What Steve Spurrier and most coaches are doing is getting their quarterbacks ready for the pressures of instant decisionmaking during a game.

Which means it might be more intense in the SEC this August because exactly half of the schools are going into the season with an unproven quarterback.

But Spurrier might be raising the bar for this annual practice, smirking when asked again this week what the situation was at quarterback. He said he told the media in the spring he was going with Tommy Beecher and nothing had changed.

Chris Smelley was believed to be ready to start this season, but in the spring, after some head-butting, Spurrier said no, and Beecher was penciled in at the No. 1 spot.

Beecher has never started a collegiate game, and going into his junior season, the actuary mathematics major has thrown a grand total of 15 passes.

Smelley started seven games last season and has completed 101 of 177 attempts in two years.

Smelley, whose hometown is Tuscaloosa, Ala. — but he was not recruited by the Crimson Tide — is running second team. For now.

Anyone who has been to an Arkansas Razorbacks practice has seen what happens if a quarterback has a moment of indecision and throws into double coverage.

He gets a loud, expressive face-to-face correction from the quarterbacks coach and sometimes the head coach.

The theory is simple: If a guy takes a butt-chewing personal and pouts, he’s probably not going to be calm, cool and collected when his personal space on the field is being invaded by 300-pound defensive tackles who want to body slam him.

So the tongue-lashings are a test, not abuse.

Honestly, Spurrier can get that message across without raising his voice.
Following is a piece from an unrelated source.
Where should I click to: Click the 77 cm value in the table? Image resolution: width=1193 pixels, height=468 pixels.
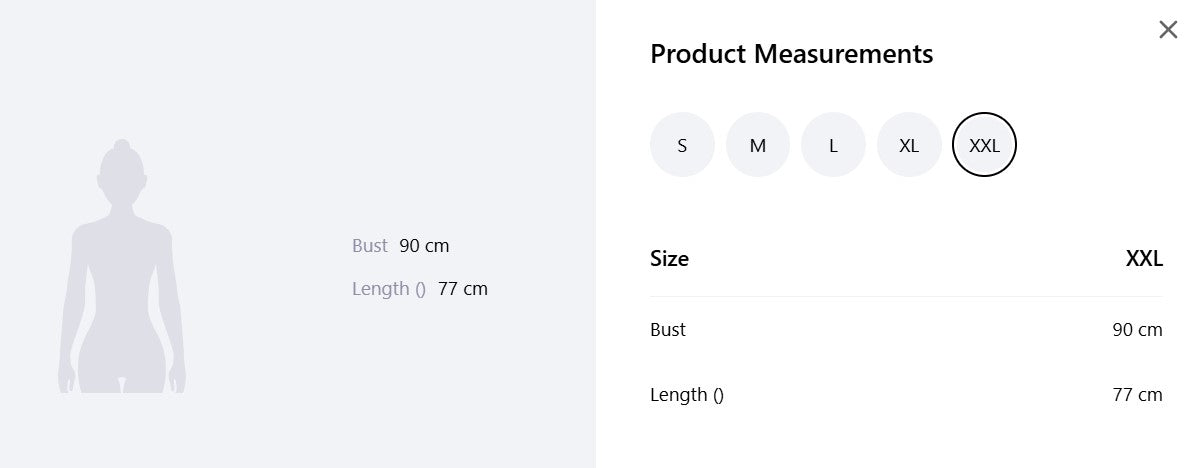pos(1137,395)
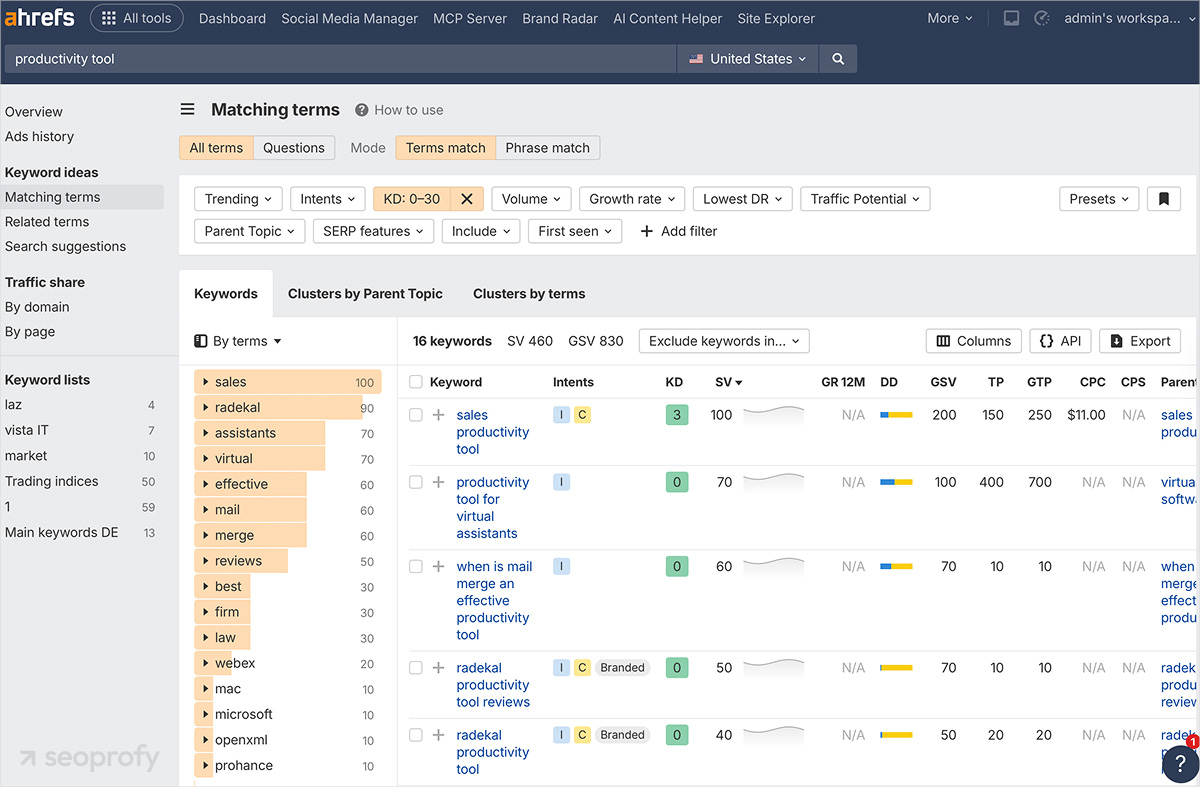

When he rips his topless hat off and glares, his meaning is loud and clear.

Although he does speak out, like the first night of practice when an offensive and defensive player got into a scuffle and players on both sides started jawing and shoving.

Finally, he started to walk off, then turned around and yelled that they could just practice without him, that he was finished for the night.

In moments, there was complete order.

Since arriving at South Carolina, Spurrier has probably mellowed a little in his personal instructions because he’s learned these are not the same type of quarterbacks he had at Florida.

Instead of grooming guys like Rex Grossman, Jesse Palmer and Danny Wuerffel — guys who helped him win an unbelievable 100 games in his first 10 years — he’s had Blake Mitchell and Smelley — guys with talent but who can’t seem to get on the same page with Spurrier.

Spurrier expects the most of all his players, but he wants perfection from his quarterbacks because they are an extension of him.

Spurrier still calls the plays and says he does so because he likes it.

That also means he is still getting to play quarterback on Saturdays, and it must be because it is fun instead of a need to prove something. No one doubts Spurrier’s achievements as a player — he won the Heisman Trophy and played 10 years in the NFL. Although Spurrier has said his son Steve Jr. will have more say in the play-calling this season, no one believes Junior will have final say on a third-and-3 with the game on the line. When South Carolina gets in that situation, Spurrier is comfortable because he knows the guy on the field is going to physically execute what Spurrier is executing mentally.

Steve Spurrier knows for the Gamecocks to win, his quarterback must be the one who thinks most like him.